The former Attorney-General of the Federation and Minister of Justice, Abubakar Malami (SAN), will remain in prison custody till Wednesday when his request for bail will be considered by the Federal High Court in Abuja. Malami, who served as Justice Minister from November 11, 2015, to May 29, 2023, under former President Muhammadu Buhari’s administration, is facing a 16-count money laundering charge.
He was arraigned before the court last Tuesday alongside his son, Abdulaziz, and Bashir Asabe, an employee of Rahamaniyya Properties Limited, a firm allegedly used to conceal proceeds of unlawful activity through property deals. The defendants were alleged to have laundered public funds totalling about N9 billion.
According to the anti-graft agency, the former Justice Minister, in a bid to hide his proceeds of crime, resorted to acquiring choice properties in various cities and states, including Abuja, Kebbi, and Kano. EFCC told the court that the defendants had, between July 2022 and June 2025, used a firm, Metropolitan Auto Tech Limited, to conceal over N1.01 billion in a Sterling Bank account.
They were further accused of using the same company to siphon about N600 million between September 2020 and February 2021. Likewise, EFCC told the court that the defendants had retained N600 million in March 2021 as cash collateral for a N500 million loan that the firm, Rayhaan Hotels Ltd, obtained from Sterling Bank, despite allegedly knowing that the funds were proceeds of crime.
The defendants were said to have acted in breach of several provisions of the Money Laundering (Prohibition) Act, 2011. Among those billed to testify against them were investigators, bank officials, real estate agents, as well as Bureau de Change operators.
The court, upon the defendants’ plea of innocence, had remanded them in prison custody pending the determination of their bail applications. At the resumed proceedings on Friday, counsel to the defendants, J. B. Daudu, (SAN), prayed the court to release his clients from custody, saying that the allegations against them were bailable. He assured the court of the defendants’ readiness to stand trial to clear their names.

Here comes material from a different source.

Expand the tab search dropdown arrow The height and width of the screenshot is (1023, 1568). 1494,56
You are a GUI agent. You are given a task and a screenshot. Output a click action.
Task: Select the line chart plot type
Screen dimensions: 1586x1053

However, the EFCC, through its team of lawyers led by Ekele Iheanacho (SAN), urged the court to deny the defendants bail. Aside from the defendants posing a flight risk, the antigraft agency alleged that the former minister has the capacity to influence some of the witnesses, who are scheduled to testify against him.
After he had listened to both sides, Justice Emeka Nwite adjourned the matter until Wednesday for ruling. It will be recalled that Malami was detained by the EFCC on December 8, 2025, after honouring an invitation extended to him by the agency.
He later accused the agency of arbitrarily revoking an administrative bail it had earlier granted to him. The embattled former AGF insisted that the revocation came after he attended a political rally in his home state, Kebbi, a development he described as a pointer to the fact that his trial was politically motivated.
Meanwhile, some of the counts in the charge against the defendants, read: “That you Abubakar Malami (SAN), and Abubakar Abdulaziz Malami, between July, 2022 and June, 2025 in Abuja, within the jurisdiction of this Honourable Court did procure Metropolitan Auto Tech Limited to conceal the unlawful origin of the total sum of
N1, 014, 848, 500.00 (One Billion, Fourteen Million, Eight Hundred and Forty Eight Thousand, Five Hundred Naira) in the Sterling Bank Plc Account No. 0079182387 when you reasonably ought to have known that the said sum formed proceeds of unlawful activities and you thereby committed an offence contrary to Section 21(c) of the Money Laundering (Prevention and Prohibition) Act 2022 and punishable under Section 18(3) of the same Act.